ELLE: Your recent film, The Other Boleyn Girl, strikes me as a classic cautionary tale about female ambition. Your character, the notorious Anne, is punished with rape, humiliation, exile, and ultimately execution for being cunning and opportunistic. Her “golden sister” Mary [played by Scarlett Johansson] wants nothing more than a simple country life and is content to accept whatever fate her father, husband, uncle, and king devise for her—and she gets to live happily ever after.

NATALIE PORTMAN: That’s so interesting, because I really saw it as a cautionary tale about capitalism. All of the characters who subscribe to these values of rising up and gaining power and who will step on anyone to get there are punished. Anne is certainly the most forward about it, but she is following her family’s values. She wants to impress her father even though he betrays her, whereas Mary thinks there’s something sick about this world and removes herself from it. I think it’s very different to be ambitious and to be ruthlessly ambitious, which Anne certainly is in the movie. In reality, an argument can be made that Anne Boleyn was witch-hunted because she had so much power.

ELLE: Do you see any of these dynamics at play in the way Americans have responded to Hillary Clinton’s campaign?
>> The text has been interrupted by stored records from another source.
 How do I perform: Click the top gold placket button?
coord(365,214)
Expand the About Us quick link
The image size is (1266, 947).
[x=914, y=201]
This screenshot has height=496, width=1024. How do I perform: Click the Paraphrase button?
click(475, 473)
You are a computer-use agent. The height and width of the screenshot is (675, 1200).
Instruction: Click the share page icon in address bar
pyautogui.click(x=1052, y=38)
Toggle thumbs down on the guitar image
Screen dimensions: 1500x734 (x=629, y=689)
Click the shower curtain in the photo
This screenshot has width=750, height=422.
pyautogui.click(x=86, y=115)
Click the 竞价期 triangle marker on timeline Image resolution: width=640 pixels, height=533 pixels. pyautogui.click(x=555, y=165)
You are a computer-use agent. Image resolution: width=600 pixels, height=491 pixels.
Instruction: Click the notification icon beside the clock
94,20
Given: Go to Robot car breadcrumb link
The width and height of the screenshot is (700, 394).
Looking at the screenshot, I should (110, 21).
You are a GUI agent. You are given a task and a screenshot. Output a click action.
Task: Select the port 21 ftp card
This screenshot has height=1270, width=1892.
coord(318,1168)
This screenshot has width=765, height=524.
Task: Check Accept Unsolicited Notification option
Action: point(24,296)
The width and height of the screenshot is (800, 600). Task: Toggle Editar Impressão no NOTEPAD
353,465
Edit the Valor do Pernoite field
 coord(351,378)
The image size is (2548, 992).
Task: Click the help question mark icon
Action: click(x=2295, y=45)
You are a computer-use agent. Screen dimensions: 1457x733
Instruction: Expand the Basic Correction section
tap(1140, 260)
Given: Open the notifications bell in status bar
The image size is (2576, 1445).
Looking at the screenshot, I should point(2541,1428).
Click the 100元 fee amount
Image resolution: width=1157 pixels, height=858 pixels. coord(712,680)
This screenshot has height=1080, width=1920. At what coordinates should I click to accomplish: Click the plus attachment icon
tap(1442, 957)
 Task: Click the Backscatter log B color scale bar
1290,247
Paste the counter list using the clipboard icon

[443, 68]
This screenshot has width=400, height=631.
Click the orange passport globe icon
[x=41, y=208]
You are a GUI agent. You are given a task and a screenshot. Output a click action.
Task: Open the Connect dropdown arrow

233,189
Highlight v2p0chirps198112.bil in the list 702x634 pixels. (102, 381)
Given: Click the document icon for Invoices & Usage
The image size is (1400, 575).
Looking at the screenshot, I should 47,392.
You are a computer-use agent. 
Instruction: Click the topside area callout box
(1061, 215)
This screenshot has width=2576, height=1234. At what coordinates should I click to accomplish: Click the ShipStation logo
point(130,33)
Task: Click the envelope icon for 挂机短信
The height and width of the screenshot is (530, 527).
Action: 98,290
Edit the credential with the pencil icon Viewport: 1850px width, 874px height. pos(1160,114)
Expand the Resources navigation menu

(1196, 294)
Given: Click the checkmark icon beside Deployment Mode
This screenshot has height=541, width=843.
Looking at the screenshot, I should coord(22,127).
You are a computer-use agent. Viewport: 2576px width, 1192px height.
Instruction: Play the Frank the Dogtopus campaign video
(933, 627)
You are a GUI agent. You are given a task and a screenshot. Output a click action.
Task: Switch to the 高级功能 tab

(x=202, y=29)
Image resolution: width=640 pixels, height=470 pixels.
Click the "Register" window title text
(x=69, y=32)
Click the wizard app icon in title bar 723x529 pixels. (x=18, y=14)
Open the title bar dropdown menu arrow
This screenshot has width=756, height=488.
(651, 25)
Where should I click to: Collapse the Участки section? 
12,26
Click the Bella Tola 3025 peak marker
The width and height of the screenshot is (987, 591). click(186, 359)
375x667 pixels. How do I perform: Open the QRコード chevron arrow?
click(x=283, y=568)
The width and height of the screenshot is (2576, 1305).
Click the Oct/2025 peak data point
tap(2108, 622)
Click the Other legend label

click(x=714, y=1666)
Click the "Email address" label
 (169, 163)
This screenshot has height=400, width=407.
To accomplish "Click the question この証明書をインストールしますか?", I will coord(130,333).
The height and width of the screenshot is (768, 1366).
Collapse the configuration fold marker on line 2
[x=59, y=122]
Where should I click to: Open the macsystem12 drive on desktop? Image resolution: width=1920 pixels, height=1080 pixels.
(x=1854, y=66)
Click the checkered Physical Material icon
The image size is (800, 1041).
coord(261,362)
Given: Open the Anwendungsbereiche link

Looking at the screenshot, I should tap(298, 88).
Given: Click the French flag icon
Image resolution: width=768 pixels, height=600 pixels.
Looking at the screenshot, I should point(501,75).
She’s a woman with boundless aspirations who is clearly and necessarily calculating in her pursuit of her agenda, and I think we’re still extremely uncomfortable with that kind of overt female striving.

NP: A lot of the stuff people say about her, I hear it and my stomach falls because it’s so sexist.

So Natalie Portman, who makes millions off of her acting roles, is wary of capitalism.  Where does she think the money comes from?  Contributions made by appreciators of her art for “the greater good?” Surely a Harvard graduate isn’t that dumb.

In fact, it would seem as though capitalism is a boon for art.  American movies, music and books are distributed all over the world thanks to our capitalist system that rewards good art.  Albeit imperfectly given the subjective nature of art.  But what great art came as a result of the Soviet Union?  Or North Korea?  Or Mao’s regime in China?  After all, if Natalie worked in China instead of America she might be banned from making any more movies for that naked scene she did recently much like Chinese actress Tang Wei has been banned.

Much as with any industry, capitalism allows creative and innovative people to be rewarded for their work unlike socialism which makes such things the property of the collective.

And by the way, there’s nothing “sexist” about noting that Hillary is a step-on-their-heads sort of power-hungry politician.  The truth is the truth, regardless of her sex.